## Exercise goal
The records below are to be returned exactly as written, minus their pictures.

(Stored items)
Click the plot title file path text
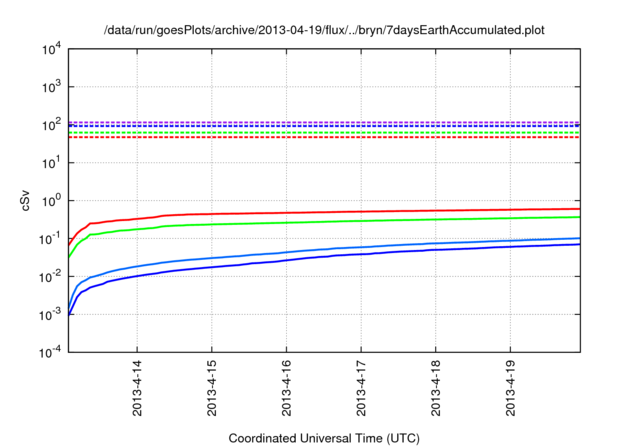[325, 31]
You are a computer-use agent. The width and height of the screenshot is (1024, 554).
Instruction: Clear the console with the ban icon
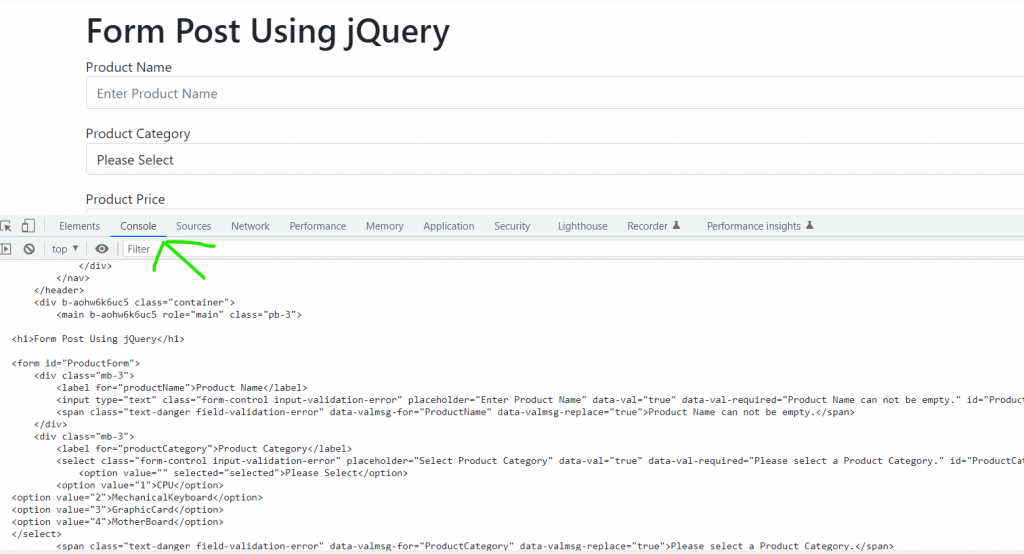pos(29,249)
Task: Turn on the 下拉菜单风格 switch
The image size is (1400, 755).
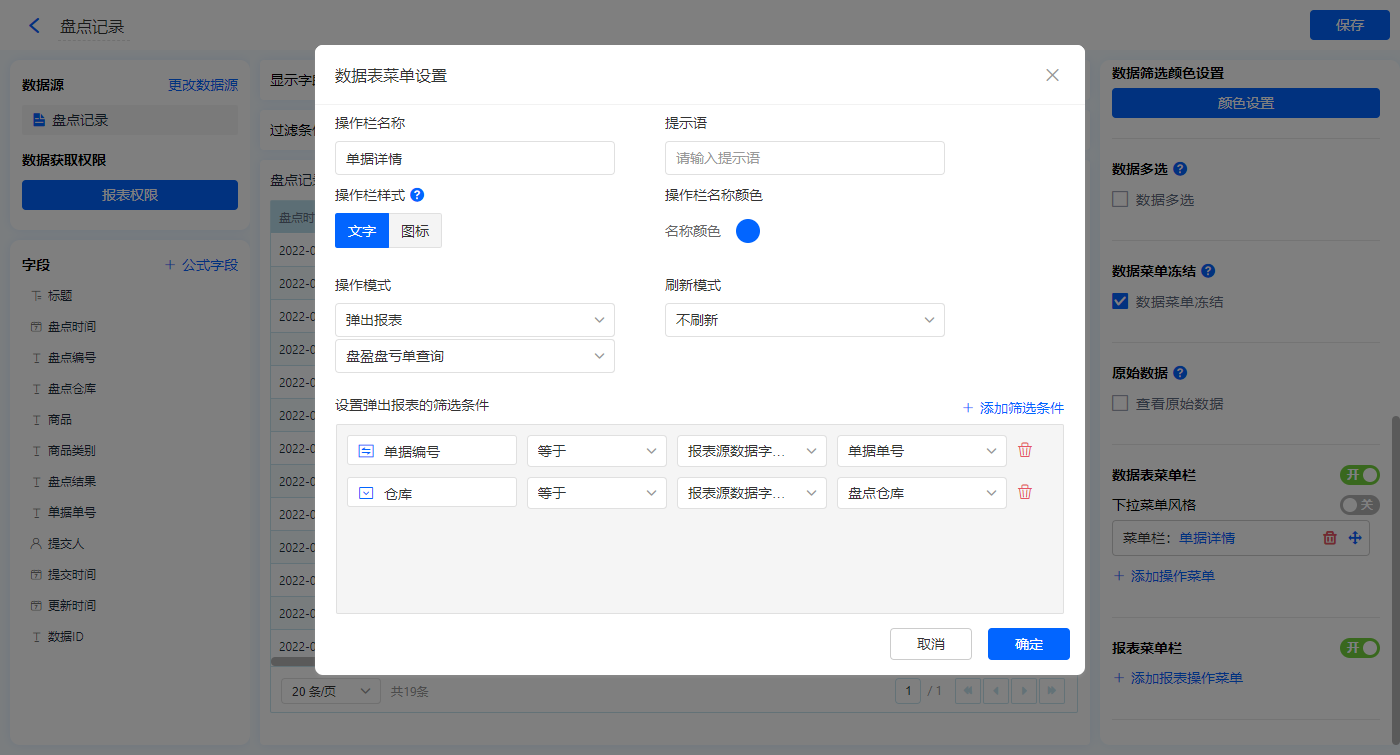Action: 1359,505
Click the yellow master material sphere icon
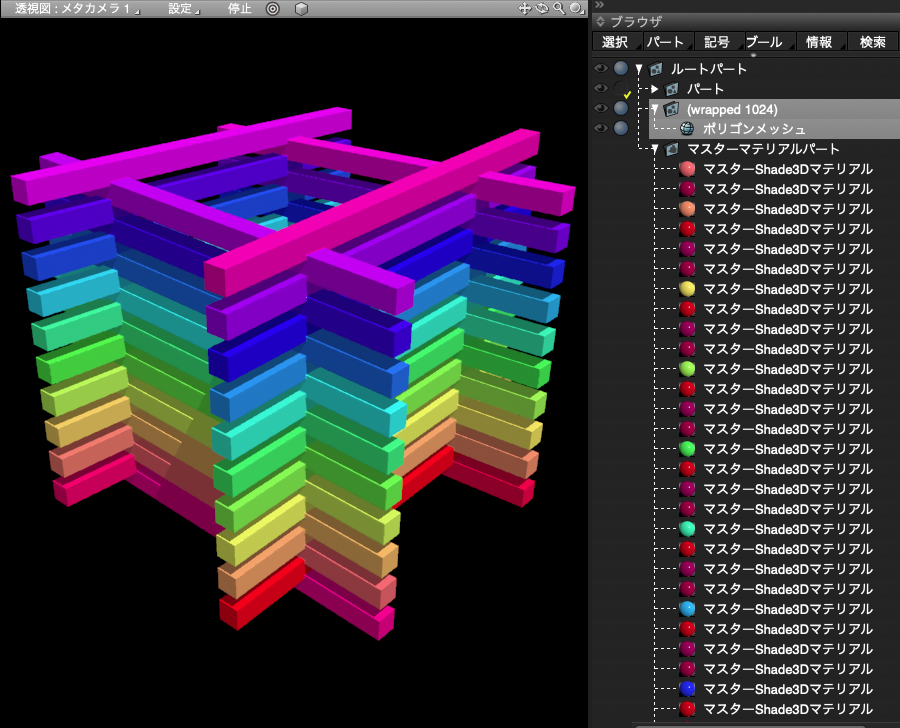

## Answer to this exercise
Click the plot title file path text
[325, 31]
You are a computer-use agent. The width and height of the screenshot is (1024, 554).
Instruction: Clear the console with the ban icon
pos(29,249)
Task: Turn on the 下拉菜单风格 switch
The image size is (1400, 755).
Action: 1359,505
Click the yellow master material sphere icon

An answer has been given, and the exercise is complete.